Stored data
____

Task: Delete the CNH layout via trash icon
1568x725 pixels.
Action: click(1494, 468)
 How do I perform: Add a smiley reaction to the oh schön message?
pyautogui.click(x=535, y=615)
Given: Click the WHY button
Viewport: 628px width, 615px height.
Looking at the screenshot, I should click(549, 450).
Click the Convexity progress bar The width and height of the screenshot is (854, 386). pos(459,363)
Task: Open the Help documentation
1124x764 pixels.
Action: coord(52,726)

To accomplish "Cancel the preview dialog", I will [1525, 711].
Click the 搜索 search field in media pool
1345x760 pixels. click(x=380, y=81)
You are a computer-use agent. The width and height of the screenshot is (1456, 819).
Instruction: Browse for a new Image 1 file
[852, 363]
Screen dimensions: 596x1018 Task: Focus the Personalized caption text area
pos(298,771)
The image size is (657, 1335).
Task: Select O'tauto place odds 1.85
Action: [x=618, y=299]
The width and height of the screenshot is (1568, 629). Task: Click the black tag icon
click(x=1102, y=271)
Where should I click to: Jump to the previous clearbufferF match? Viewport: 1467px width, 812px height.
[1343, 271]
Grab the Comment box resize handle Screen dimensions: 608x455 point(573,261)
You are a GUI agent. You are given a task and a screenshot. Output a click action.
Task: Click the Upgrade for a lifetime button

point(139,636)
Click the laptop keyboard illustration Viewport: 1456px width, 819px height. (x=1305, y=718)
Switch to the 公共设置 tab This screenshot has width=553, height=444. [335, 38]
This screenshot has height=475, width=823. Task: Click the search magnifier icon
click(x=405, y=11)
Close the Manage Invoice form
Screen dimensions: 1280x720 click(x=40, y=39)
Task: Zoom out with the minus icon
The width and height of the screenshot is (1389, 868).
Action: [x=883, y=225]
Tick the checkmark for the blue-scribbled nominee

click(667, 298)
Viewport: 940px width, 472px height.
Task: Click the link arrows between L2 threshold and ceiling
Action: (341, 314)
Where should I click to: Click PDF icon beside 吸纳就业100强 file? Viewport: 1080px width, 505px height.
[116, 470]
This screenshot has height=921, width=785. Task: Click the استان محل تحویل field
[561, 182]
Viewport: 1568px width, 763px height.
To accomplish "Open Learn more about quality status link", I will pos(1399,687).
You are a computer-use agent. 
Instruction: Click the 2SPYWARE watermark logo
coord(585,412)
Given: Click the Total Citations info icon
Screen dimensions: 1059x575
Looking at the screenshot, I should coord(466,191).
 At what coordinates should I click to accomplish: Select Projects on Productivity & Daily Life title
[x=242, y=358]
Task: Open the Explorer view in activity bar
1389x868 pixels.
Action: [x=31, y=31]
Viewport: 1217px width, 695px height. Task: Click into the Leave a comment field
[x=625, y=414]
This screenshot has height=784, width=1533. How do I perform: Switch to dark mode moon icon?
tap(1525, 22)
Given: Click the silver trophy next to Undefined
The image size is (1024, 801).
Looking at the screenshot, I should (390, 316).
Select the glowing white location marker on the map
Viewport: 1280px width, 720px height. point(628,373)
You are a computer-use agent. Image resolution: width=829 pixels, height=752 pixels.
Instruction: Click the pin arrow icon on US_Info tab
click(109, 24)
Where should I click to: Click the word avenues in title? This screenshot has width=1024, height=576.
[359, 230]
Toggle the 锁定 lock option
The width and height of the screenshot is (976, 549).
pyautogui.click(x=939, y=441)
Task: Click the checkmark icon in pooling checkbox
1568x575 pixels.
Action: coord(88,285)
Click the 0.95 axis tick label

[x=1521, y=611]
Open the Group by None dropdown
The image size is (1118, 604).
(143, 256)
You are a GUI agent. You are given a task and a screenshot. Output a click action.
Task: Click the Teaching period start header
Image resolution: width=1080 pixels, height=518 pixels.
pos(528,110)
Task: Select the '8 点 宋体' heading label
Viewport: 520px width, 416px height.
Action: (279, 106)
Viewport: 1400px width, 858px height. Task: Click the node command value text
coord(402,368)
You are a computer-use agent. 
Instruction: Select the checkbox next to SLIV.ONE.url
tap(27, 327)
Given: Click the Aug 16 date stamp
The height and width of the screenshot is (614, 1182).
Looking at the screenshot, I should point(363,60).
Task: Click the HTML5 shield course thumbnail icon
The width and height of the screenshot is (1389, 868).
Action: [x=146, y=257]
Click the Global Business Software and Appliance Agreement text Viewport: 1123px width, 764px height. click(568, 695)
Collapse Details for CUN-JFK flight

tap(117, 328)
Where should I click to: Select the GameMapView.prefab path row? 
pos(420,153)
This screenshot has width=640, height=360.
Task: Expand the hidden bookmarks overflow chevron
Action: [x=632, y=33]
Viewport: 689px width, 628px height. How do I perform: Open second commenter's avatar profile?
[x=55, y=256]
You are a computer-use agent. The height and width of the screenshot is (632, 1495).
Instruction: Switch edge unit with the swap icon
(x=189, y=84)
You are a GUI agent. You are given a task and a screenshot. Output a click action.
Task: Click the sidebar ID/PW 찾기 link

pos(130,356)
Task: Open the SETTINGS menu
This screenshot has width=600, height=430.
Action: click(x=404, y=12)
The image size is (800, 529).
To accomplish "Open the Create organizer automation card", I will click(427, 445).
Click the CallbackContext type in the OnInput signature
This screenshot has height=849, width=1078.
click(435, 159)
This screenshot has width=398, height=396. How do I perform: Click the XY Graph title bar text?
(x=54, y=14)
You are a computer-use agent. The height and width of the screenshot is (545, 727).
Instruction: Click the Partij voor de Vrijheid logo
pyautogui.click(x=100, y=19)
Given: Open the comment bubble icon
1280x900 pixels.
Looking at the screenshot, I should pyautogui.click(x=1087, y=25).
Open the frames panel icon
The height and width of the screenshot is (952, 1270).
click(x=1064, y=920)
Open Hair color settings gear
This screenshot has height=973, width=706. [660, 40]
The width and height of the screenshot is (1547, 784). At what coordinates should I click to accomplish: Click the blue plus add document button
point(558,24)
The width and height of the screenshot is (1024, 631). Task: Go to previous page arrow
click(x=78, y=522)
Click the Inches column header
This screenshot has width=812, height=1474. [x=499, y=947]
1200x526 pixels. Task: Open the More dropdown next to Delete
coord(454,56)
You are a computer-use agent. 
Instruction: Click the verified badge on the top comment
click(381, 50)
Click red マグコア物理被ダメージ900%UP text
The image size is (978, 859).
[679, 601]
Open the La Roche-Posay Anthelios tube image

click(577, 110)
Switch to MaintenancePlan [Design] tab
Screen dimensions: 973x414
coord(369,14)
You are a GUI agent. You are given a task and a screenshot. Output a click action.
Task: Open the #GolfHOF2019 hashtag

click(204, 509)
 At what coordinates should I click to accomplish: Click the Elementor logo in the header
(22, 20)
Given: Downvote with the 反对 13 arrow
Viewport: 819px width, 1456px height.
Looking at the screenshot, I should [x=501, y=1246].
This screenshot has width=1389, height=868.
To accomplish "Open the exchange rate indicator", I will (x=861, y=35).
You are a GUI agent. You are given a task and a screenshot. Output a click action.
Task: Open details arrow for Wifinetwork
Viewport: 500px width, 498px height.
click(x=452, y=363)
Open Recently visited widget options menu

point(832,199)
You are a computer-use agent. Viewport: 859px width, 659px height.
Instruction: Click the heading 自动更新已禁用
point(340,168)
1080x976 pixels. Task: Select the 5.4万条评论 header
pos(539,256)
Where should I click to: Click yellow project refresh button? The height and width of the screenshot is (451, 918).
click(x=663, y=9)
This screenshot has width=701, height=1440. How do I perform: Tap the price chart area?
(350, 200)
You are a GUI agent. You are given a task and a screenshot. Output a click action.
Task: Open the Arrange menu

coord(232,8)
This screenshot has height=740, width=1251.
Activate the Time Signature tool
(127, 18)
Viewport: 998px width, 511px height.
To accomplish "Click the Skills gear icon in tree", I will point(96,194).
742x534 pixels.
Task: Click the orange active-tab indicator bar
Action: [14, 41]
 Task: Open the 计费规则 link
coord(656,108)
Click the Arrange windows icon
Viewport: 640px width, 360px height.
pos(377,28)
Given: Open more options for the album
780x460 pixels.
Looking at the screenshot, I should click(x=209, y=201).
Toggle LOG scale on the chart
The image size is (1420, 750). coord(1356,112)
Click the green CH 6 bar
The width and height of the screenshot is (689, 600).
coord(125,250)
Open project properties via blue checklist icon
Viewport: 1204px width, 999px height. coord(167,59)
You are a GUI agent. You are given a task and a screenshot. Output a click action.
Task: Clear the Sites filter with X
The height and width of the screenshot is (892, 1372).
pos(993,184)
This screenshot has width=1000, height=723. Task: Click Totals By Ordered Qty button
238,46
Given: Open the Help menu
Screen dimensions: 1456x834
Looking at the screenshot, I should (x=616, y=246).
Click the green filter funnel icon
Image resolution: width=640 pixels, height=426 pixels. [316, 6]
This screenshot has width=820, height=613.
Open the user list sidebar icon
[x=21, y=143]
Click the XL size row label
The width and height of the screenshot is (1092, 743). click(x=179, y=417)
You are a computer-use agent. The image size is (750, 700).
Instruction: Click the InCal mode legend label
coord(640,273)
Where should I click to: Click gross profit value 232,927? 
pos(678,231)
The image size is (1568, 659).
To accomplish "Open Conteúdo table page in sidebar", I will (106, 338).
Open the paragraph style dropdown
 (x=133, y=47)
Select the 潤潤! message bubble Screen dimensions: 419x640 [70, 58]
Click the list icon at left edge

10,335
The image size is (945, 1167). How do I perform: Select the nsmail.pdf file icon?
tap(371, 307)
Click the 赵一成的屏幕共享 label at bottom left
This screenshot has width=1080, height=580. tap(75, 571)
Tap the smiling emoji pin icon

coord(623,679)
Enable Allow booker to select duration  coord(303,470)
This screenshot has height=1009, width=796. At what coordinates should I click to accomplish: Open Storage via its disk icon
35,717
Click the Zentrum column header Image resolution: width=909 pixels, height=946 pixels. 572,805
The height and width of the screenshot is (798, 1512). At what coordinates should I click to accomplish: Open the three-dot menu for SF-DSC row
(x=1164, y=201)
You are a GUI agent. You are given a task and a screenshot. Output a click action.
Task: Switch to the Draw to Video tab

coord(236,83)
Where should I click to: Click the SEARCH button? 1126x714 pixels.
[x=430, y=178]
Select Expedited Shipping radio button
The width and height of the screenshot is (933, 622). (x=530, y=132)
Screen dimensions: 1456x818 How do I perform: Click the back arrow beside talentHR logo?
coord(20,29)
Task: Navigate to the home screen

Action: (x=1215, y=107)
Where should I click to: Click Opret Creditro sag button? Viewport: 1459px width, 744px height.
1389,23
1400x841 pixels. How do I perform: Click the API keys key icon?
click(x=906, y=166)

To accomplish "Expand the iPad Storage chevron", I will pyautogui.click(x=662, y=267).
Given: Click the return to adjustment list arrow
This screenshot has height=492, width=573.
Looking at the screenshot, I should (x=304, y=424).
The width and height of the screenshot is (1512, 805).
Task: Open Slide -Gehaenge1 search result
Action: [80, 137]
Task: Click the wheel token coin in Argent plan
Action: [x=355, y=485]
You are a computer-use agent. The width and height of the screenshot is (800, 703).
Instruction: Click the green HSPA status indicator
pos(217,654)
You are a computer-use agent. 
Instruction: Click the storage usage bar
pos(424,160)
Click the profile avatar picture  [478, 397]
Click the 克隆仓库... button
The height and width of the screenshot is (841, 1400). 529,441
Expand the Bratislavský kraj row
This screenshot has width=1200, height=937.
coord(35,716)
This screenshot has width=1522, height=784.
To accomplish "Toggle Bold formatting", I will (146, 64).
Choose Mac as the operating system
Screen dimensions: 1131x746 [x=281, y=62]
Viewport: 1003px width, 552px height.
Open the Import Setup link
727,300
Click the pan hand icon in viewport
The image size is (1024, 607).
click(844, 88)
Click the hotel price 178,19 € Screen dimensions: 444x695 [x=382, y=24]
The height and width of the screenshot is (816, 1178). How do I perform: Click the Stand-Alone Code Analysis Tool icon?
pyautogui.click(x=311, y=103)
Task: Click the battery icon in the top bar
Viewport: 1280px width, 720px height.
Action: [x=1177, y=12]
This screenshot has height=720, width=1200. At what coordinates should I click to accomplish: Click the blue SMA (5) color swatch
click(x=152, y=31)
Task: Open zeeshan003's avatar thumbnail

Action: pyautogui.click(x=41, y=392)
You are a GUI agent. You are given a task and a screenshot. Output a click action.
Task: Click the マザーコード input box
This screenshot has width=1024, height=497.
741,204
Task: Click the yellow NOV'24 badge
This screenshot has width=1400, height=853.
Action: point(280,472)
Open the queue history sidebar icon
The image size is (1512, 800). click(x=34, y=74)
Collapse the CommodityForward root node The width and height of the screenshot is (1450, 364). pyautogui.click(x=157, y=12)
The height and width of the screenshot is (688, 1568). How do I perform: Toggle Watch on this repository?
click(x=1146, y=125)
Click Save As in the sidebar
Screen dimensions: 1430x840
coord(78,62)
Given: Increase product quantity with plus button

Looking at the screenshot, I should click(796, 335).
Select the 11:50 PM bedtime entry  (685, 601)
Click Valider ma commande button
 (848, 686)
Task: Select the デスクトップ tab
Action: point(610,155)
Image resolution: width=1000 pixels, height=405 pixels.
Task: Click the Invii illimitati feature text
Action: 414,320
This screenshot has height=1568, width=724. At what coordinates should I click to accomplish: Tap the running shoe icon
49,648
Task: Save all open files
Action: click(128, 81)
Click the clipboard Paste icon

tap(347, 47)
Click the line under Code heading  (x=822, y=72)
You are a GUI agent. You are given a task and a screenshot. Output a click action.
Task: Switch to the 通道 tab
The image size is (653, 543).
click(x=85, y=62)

____

- _PROMPT_
Give the lines of the listing as a numbered list, starting at the line that contains "Given: Click the Total Citations info icon" and stopping after the line that contains "[x=1521, y=611]". Omit blank lines.

- _ANSWER TO THIS PROBLEM_
1. Given: Click the Total Citations info icon
2. Screen dimensions: 1059x575
3. Looking at the screenshot, I should coord(466,191).
4.  At what coordinates should I click to accomplish: Select Projects on Productivity & Daily Life title
5. [x=242, y=358]
6. Task: Open the Explorer view in activity bar
7. 1389x868 pixels.
8. Action: [x=31, y=31]
9. Viewport: 1217px width, 695px height. Task: Click into the Leave a comment field
10. [x=625, y=414]
11. This screenshot has height=784, width=1533. How do I perform: Switch to dark mode moon icon?
12. tap(1525, 22)
13. Given: Click the silver trophy next to Undefined
14. The image size is (1024, 801).
15. Looking at the screenshot, I should (390, 316).
16. Select the glowing white location marker on the map
17. Viewport: 1280px width, 720px height. point(628,373)
18. You are a computer-use agent. Image resolution: width=829 pixels, height=752 pixels.
19. Instruction: Click the pin arrow icon on US_Info tab
20. click(109, 24)
21. Where should I click to: Click the word avenues in title? This screenshot has width=1024, height=576.
22. [359, 230]
23. Toggle the 锁定 lock option
24. The width and height of the screenshot is (976, 549).
25. pyautogui.click(x=939, y=441)
26. Task: Click the checkmark icon in pooling checkbox
27. 1568x575 pixels.
28. Action: coord(88,285)
29. Click the 0.95 axis tick label
30. [x=1521, y=611]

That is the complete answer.